Afghanistan - Italia: onde emotive in sicurezza

17.02.2022

Scappare di casa in tutta fretta, scavalcare un muro dell'aeroporto, per poi arrivare in un luogo sconosciuto che magari non si sa nemmeno indicare su una mappa. Questo è quello che è accaduto a fine agosto del 2021 alle persone afghane giunte in Italia e poi accolte nei CAS dislocati sul territorio italiano.

La Cooperativa Intesa Sociale si è trovata quindi nel mese di settembre ad affrontare una nuova sfida: attivare progetti di accoglienza e di supporto psicosociale a favore di decine di profughi, attuare procedure tempestive di valutazione dei bisogni, triage psicologico e screening al fine di attivare una rete di supporto in modo da incentivare i processi di autodeterminazione ed invidiare i soggetti a rischio per la presenza di sintomi da stress post-traumatico.

Il lavoro clinico con richiedenti asilo politico richiede la presa in considerazione dei fattori culturali e storico-politici che ne caratterizzano l'origine e il percorso migratorio, ma anche un'attenta valutazione del contesto di accoglienza. Questo è stato ancora più significativo in questa occasione, perché nella nostra Cooperativa sono arrivate famiglie, docenti universitari, giornalisti, ingegneri e professionisti di vario genere che al loro arrivo hanno sperimentato spaesamento e vissuti di minaccia legati ad episodi al limite della sopravvivenza. Il viaggio migratorio, forzato dalla precarietà delle condizioni in Afghanistan con la presa di potere dei talebani, ha messo in crisi l'identità personale di queste persone e ha richiesto l'adozione di strategie di adattamento e mediazione verso nuovi codici culturali.

In particolare, in seguito al primo momento di screening psicologico ho avviato la presa in carico in un percorso di consultazione e supporto psicologico di quindici persone, di cui due coppie di coniugi, tre nuclei familiari, quattro minori, giovani attivisti, giornalisti. Particolare attenzione è stata dati ai minori che sono stati inseriti in un percorso di libroterapia relazionale che ha consentito un tempo e un luogo per sostare, per mettere in parola, narrare, rintracciare una storia che ha rappresento un terreno fertile in cui piantare e far germogliare i semi identitari. Si è pensato di costruire per essi uno spazio-tempo in un contesto che contesse e sollecitasse l'attività del pensare della mente in modo creativo.

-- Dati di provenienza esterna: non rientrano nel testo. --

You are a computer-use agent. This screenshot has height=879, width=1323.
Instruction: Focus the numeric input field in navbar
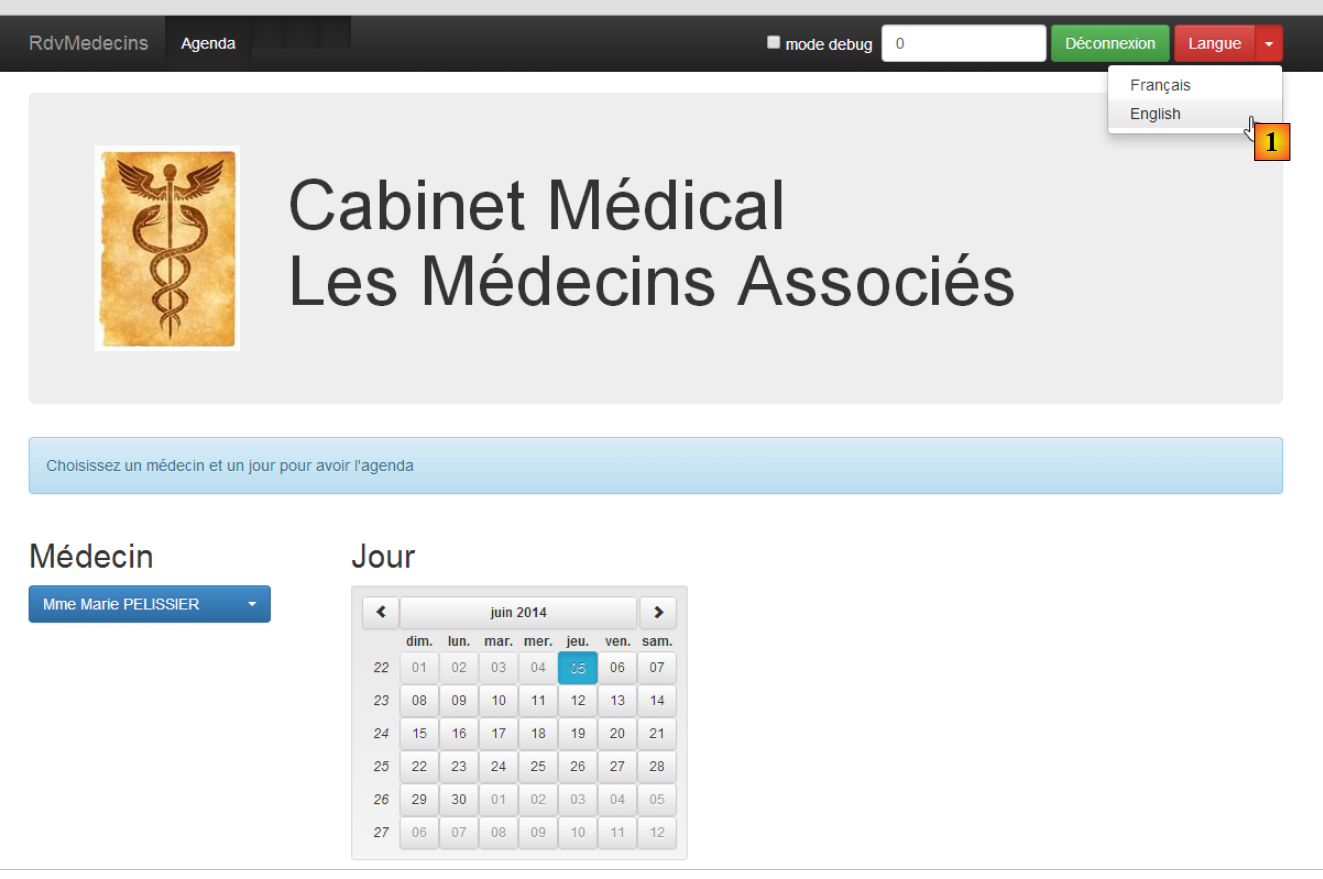963,44
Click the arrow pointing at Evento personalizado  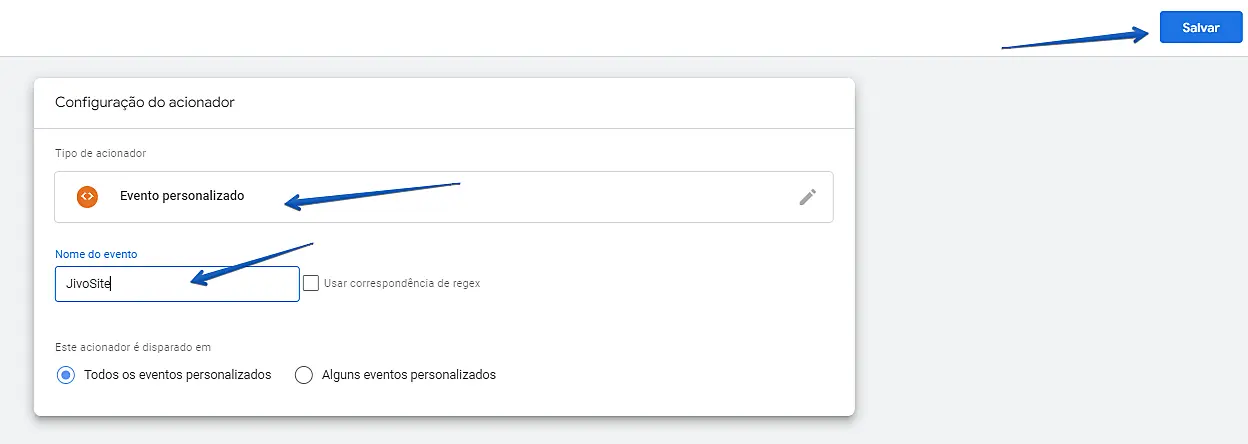pyautogui.click(x=370, y=194)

In generale, il lavoro clinico si è concentrato sul difficile compito di elaborare l'eredità emotiva, le appartenenze, il lutto per la separazione dal paese di origine e dalla propria matrice culturale.

L'equipe psico-socio-pedagogica, composta da assistenti sociali, psicoterapeuta, psicologa, mediatori culturali  e pedagogista ha lavorato in tandem per la creazione di un contesto capace di prendere in carico i bisogni di sicurezza degli ospiti afghani, garantire comprensione e supporto in una fase di passaggio estremamente critica.

A questa prima fase di accoglienza è seguita la presa in carico dei soggetti più vulnerabili, in particolare giovani impegnati nella difesa e ricostruzione del paese natio negli ultimi venti anni, nella difesa dei diritti delle donne e nella realizzazione di progetti prima impensabili. Una generazione colpita dagli eventi sociopolitici con notevole impatto emotivo pertanto la delusione, lo sconcerto, la rabbia e il senso di abbandono e di disperazione sono stati forti e disarmanti. 

A distanza di cinque mesi ho potuto osservare che la preoccupazione maggiore è, ad oggi, orientata sui riferimenti affettivi rimasti in Afghanistan. Vi è una certa tendenza a mettere una distanza con il recente passato e i trascorsi ansiogeni e stressanti correlati al viaggio migratorio, che può essere letto come una spinta evolutiva sana ad orientarsi al futuro per definire uno scenario esistenziale nuovo. Ad aspettative di un futuro sereno si alternano ansie legate allo sperimentarsi e ricostruirsi in un nuovo contesto, la paura di non trovare una ricollocazione professionale soddisfacente e costruire contesti relazionali di riferimento.